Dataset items
+ + + + +
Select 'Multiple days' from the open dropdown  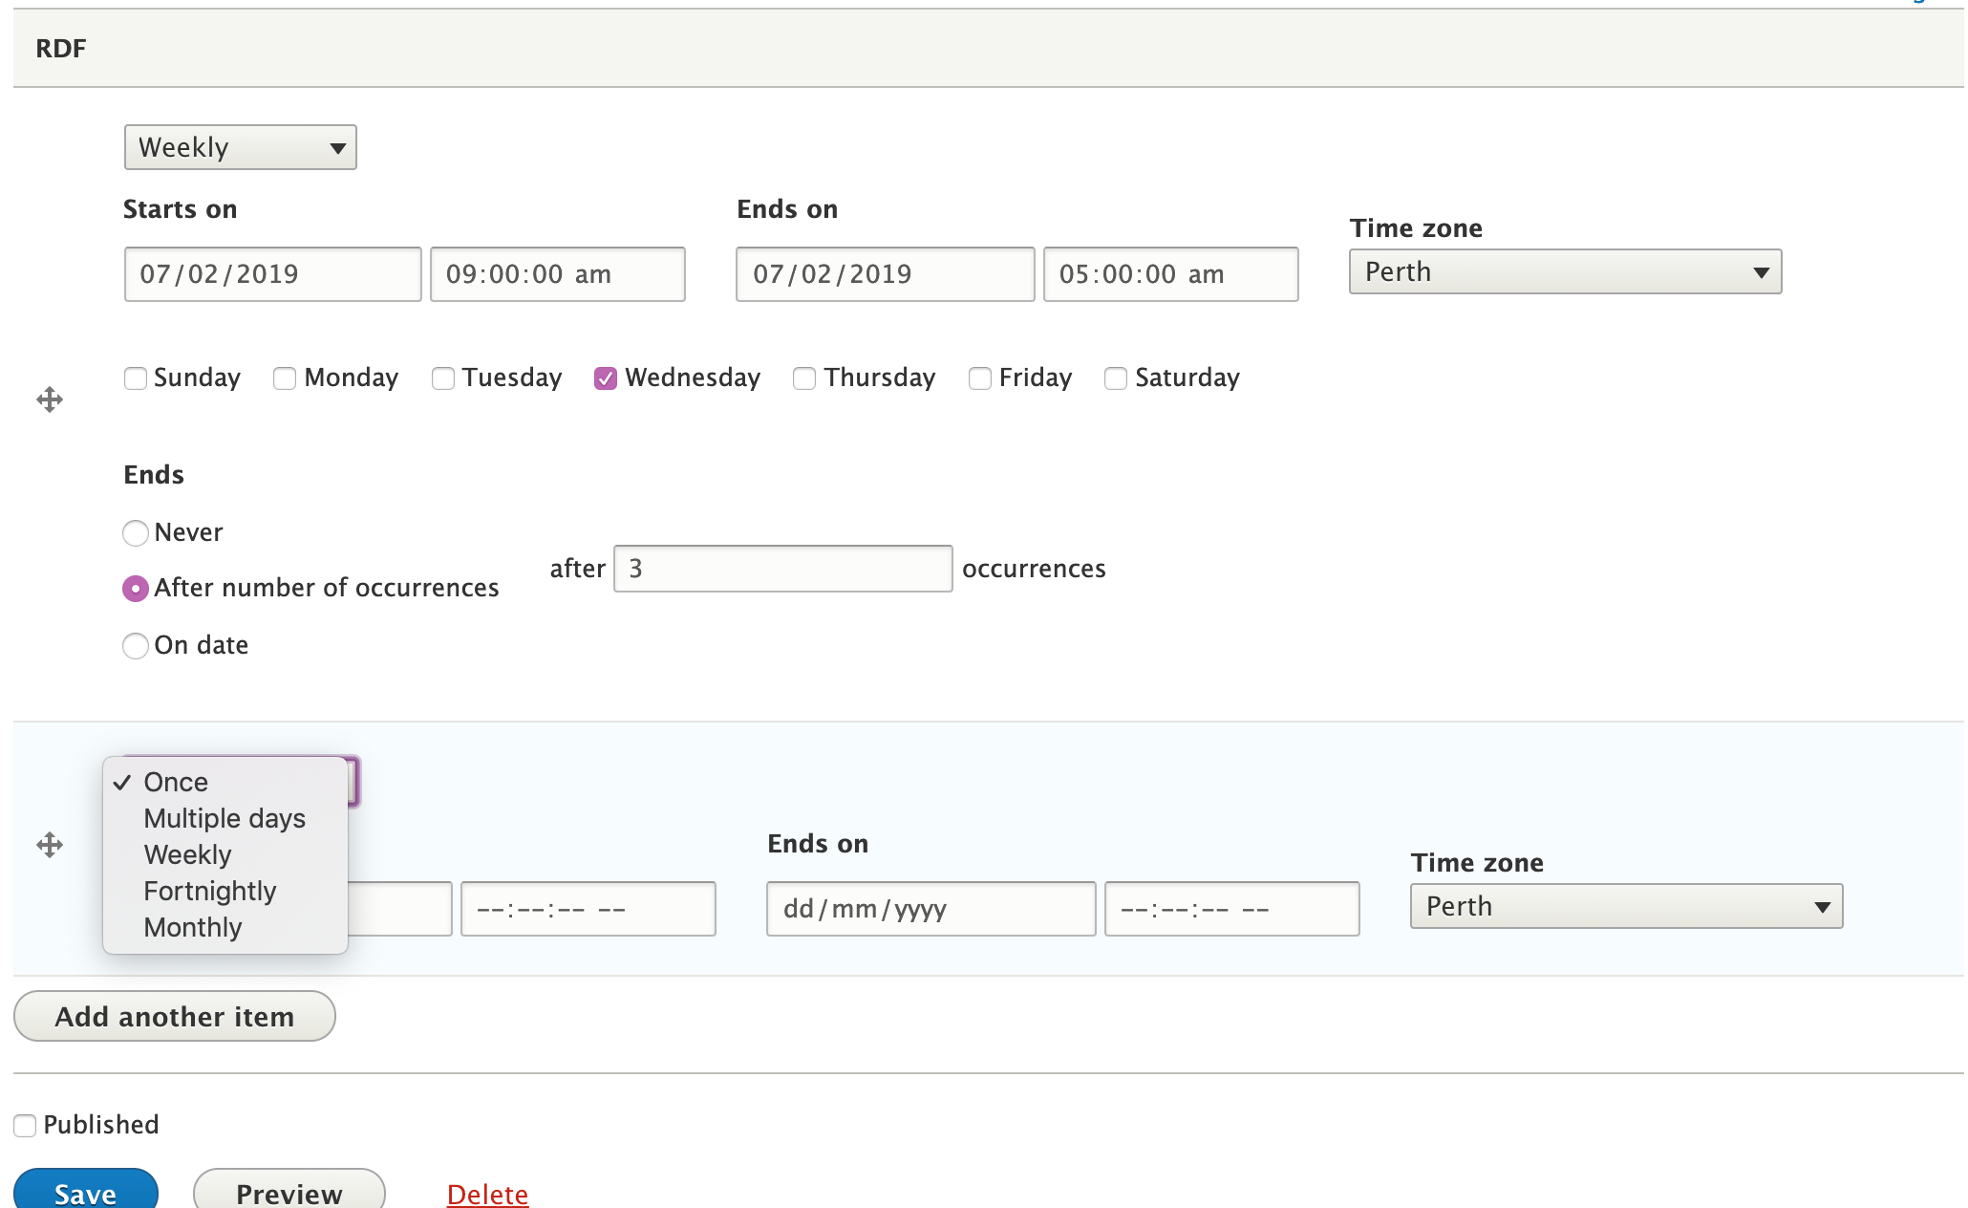[225, 818]
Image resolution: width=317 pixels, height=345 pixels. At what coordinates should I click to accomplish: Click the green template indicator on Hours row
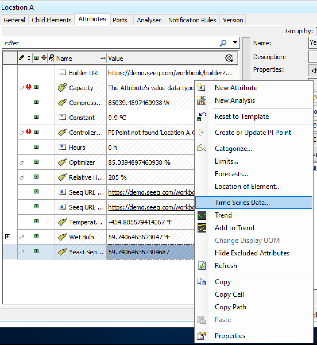pyautogui.click(x=36, y=147)
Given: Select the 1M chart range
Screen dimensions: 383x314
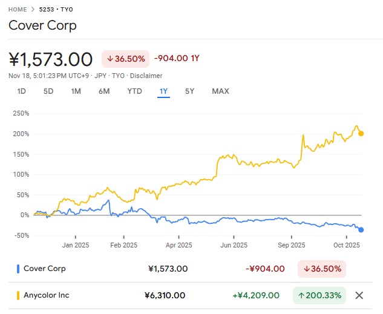Looking at the screenshot, I should 76,91.
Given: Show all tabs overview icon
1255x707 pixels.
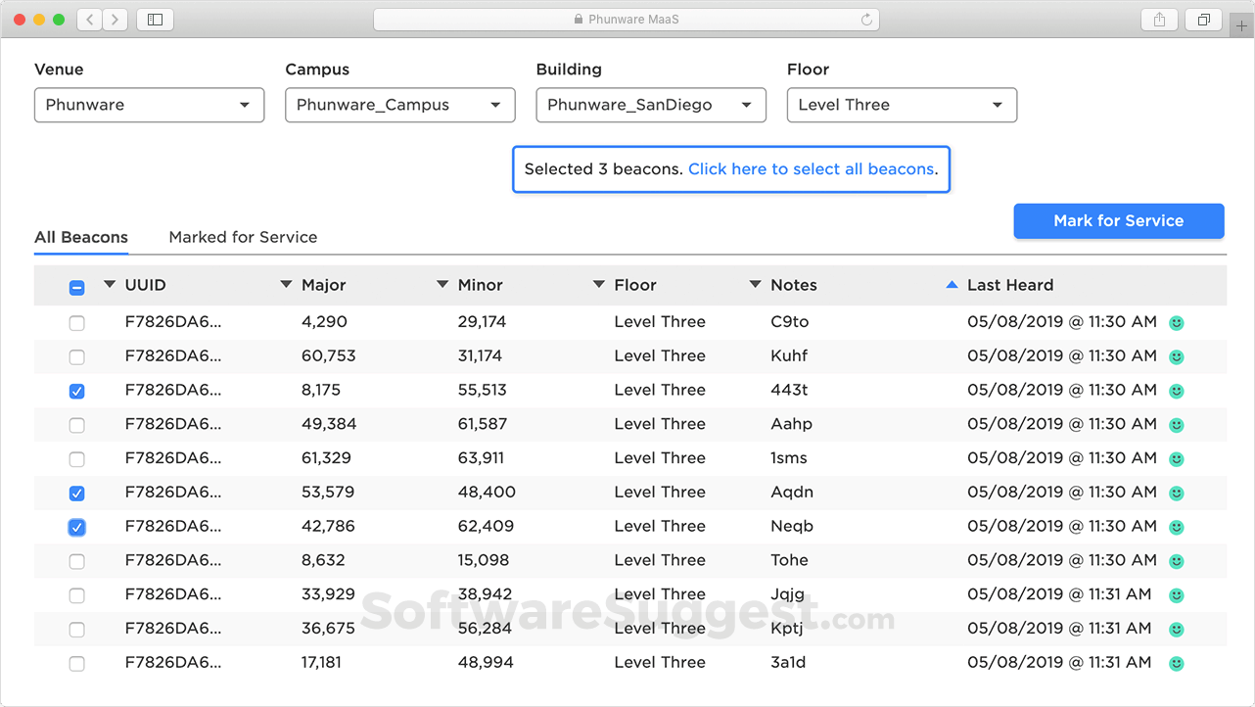Looking at the screenshot, I should [x=1204, y=20].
+ + + + +
TO BE DONE — Reproduce every line above, from the line containing "Image resolution: width=317" through the last line, and leave the pictures out.

SOLUTION —
Image resolution: width=317 pixels, height=345 pixels. At what coordinates should I click to accomplish: Click the green template indicator on Hours row
pyautogui.click(x=36, y=147)
Given: Select the 1M chart range
Screen dimensions: 383x314
Looking at the screenshot, I should 76,91.
Given: Show all tabs overview icon
1255x707 pixels.
Looking at the screenshot, I should [x=1204, y=20].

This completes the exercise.